**What the exercise asks:**
Write out exactly, please, the lines from the one containing "Образование (312, 299)" to the end of the material.

**Supplied records:**
= = = = =

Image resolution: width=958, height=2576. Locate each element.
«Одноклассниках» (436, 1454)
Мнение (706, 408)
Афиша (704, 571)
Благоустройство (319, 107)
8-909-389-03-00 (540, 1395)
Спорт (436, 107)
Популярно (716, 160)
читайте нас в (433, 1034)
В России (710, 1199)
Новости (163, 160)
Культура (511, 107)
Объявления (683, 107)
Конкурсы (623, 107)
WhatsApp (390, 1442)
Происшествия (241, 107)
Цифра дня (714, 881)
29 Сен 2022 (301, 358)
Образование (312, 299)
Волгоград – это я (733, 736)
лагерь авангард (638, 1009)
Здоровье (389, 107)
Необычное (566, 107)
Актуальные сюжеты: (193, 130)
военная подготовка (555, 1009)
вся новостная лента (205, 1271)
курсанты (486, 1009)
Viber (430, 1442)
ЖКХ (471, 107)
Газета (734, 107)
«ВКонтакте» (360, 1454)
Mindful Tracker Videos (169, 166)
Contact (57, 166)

= = = = =

**Output of the task:**
Образование (312, 299)
Волгоград – это я (733, 736)
лагерь авангард (638, 1009)
Здоровье (389, 107)
Необычное (566, 107)
Актуальные сюжеты: (193, 130)
военная подготовка (555, 1009)
вся новостная лента (205, 1271)
курсанты (486, 1009)
Viber (430, 1442)
ЖКХ (471, 107)
Газета (734, 107)
«ВКонтакте» (360, 1454)
Mindful Tracker Videos (169, 166)
Contact (57, 166)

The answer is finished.